Piotr Mieśnik w Fakcie pracował przez 7 lat. Jak zaznacza, „tabloid wystawi nawet przyjaciela”. „Jak ma się coś mocnego, to się przypieprza po równo. To właśnie jest w tabloidzie fajne. Nie ma, że chronimy tych, jeździmy po innych” – odpowiada na pytanie dotyczące publikacji w trakcie kampanii wyborczych. Z drugiej strony przyznaje jednak, że dla tego typu mediów fakty są bez znaczenia, a tabloid ma wytłumaczenie na każdą okoliczność. Najważniejsze, „żeby zamieszać w kotle emocji, pobudzić je i wykorzystać. Żeby ludzie byli zdolni do reakcji, żywili się tym, kupowali”.

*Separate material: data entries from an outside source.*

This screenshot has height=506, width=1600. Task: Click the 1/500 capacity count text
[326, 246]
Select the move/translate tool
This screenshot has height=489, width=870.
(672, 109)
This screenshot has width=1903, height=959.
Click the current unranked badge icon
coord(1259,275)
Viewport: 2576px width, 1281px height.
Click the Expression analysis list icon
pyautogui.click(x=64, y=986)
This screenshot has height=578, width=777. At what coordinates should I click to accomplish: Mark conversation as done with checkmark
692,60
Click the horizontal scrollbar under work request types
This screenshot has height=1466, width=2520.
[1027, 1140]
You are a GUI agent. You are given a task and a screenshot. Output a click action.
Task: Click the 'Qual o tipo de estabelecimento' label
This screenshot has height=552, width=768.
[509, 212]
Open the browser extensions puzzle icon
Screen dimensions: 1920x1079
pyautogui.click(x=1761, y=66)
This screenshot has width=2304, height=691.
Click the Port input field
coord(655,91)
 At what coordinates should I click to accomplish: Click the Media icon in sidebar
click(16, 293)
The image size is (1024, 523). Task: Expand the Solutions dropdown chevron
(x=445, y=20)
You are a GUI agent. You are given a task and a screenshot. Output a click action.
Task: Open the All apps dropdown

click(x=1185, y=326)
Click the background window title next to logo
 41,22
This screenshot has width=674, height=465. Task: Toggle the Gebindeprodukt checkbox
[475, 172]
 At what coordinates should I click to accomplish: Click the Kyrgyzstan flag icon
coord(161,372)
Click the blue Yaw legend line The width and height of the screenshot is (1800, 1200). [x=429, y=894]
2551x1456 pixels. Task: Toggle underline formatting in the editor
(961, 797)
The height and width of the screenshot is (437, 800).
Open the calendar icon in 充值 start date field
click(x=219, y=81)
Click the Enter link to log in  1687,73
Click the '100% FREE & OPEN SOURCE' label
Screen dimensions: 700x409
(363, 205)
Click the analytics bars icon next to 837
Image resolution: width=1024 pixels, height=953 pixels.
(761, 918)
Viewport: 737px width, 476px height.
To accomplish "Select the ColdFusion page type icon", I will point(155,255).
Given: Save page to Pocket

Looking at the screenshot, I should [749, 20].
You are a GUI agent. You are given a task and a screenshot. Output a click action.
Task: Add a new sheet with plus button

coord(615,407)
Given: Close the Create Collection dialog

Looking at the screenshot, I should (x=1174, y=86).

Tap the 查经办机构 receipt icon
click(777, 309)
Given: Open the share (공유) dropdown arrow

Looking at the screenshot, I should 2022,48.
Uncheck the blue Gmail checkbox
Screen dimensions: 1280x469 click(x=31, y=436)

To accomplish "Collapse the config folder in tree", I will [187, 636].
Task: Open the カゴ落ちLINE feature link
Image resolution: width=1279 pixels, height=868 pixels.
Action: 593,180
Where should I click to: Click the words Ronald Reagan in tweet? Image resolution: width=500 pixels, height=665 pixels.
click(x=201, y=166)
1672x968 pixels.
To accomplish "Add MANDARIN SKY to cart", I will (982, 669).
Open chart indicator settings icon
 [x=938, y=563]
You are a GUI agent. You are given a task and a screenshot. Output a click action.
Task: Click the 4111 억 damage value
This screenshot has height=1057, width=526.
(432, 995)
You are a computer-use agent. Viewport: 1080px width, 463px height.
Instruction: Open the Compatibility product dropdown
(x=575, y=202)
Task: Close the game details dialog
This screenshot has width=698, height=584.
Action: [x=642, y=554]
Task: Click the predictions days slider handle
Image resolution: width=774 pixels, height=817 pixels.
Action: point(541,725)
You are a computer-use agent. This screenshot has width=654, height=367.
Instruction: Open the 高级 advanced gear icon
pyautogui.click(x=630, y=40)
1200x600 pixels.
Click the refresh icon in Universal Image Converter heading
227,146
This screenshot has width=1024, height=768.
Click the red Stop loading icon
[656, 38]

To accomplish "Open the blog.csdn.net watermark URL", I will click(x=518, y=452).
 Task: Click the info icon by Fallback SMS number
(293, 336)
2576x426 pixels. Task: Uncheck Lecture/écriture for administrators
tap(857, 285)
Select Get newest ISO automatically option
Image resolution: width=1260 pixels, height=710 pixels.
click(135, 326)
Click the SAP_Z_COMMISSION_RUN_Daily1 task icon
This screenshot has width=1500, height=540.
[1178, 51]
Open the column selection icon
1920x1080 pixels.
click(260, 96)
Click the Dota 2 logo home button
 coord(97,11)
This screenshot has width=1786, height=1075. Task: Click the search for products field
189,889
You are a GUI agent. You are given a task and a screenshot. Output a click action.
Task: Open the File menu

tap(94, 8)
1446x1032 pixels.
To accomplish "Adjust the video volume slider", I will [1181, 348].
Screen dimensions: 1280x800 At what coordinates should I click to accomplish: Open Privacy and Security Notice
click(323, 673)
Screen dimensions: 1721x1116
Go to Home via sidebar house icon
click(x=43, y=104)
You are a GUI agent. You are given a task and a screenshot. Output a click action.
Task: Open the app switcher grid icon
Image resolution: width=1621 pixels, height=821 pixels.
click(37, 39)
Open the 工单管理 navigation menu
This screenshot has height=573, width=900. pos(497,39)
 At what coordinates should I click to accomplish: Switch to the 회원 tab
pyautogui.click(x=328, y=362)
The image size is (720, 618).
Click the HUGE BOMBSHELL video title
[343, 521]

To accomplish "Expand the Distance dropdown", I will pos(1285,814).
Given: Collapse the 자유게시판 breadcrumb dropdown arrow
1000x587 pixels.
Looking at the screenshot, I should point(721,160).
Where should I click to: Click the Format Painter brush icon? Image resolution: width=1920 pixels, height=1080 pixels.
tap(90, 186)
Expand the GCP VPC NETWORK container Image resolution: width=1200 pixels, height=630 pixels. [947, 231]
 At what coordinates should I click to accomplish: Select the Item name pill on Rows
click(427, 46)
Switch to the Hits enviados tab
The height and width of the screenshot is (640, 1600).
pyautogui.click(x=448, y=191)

Mieśnik opowiada także o rozpisywaniu tematów na kilka odcinków. Przypomina o publikacji dotyczącej wyjazdowej imprezy pracowników ZUS. „Nie było nadużycia, pojechali za kasę z funduszu socjalnego. Naradzaliśmy się, co z tym zrobić. Siedzieliśmy, siedzieliśmy, aż wymyśliliśmy. No tak, jadą za swoje. Ale przetarg organizuje ZUS. Czyli urzędnicy w godzinach pracy, zamiast zajmować się emerytami, organizują wycieczkę do Afryki. Jest uzasadnienie? Jest. Płytkie, ale wystarczyło na kilka odcinków”. Jak dodaje, takie cykle publikowane są po to, aby „zagospodarować złe emocje wokół czarnego charakteru. Nie znosiłem kontynuacji, ale nawet jak były coraz słabsze, to ludzie ich chcieli. Pisali mejle, pytali, czemu coś odpuszczamy” – wspomina rozmówca Gazety Wyborczej.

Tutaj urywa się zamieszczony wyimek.